*Quoted passage*:
# # # #

It is important to treat the animal source of infection. Spread from human to human is unusual with infection produced by M. canis. Griseofulvin is given by mouth and treatment may need to be prolonged for up to 3 months. Itraconazole is also being used. Antibacterial treatment may be required for suppurative disease (kerion), either topically or by mouth, in order to lessen the risk of scarring.
This refers to infection that involves principally the toe webs or the soles of the feet
The infecting organism is most commonly T. rubrum (colonies produce red coloration on culture). Epidermophyton fIoccosum and T. mentagrophytes are less commonly seen Occupations that produce maceration of the skin and communal spread include coal mining and working on submarines, where warm decks and rubber-soled shoes encourage infection. Athletic pursuits (athlete’s foot infection), the wearing of occlusive footwear and swimming also encourage spread of these infections. The disease is often intractable and T. rubrum infection may be especially difficult to eradicate, with the organism showing resistance to both topical and systemic fungicides.
Infection is mostly seen as:
• Scaling, maceration and erythema of the lateral toe webs
• Blistering lesions, often few in number on the plantar surface of the toes or foot
• Confluent erythema and scaling on the soles
Spread may occur to the palms or to the medial aspect of the thigh and perianal skin of males.
Foot powders often contain antifungal agents of low potency but their drying effect is useful when they are applied regularly. Drying foot soaks such as potassium permanganate 0.01% solution may discourage infection by preventing maceration.

# # # #

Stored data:

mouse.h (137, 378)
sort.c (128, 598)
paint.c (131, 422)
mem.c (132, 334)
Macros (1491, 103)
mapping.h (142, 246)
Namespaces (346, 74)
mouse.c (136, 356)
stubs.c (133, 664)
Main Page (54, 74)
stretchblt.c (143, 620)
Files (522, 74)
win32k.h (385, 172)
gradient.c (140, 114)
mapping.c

# # # #

*Problems to work on*:
(1) Check each statement against the passage on fungal foot infection. Answer yes or no, and quote the words from the passage that decide it. (a) Human-to-human spread is common with infection produced by M. canis. (b) T. rubrum is the organism most often responsible for infection of the toe webs and soles. (c) Foot powders usually contain antifungal agents of high potency.
(2) According to the passage on fungal foot infection, what concentration of potassium permanganate solution is used as a drying foot soak?

*Task results*:
(1)
(a) No: "Spread from human to human is unusual with infection produced by M. canis."
(b) Yes: "The infecting organism is most commonly T. rubrum"
(c) No: "Foot powders often contain antifungal agents of low potency"

(2) 0.01%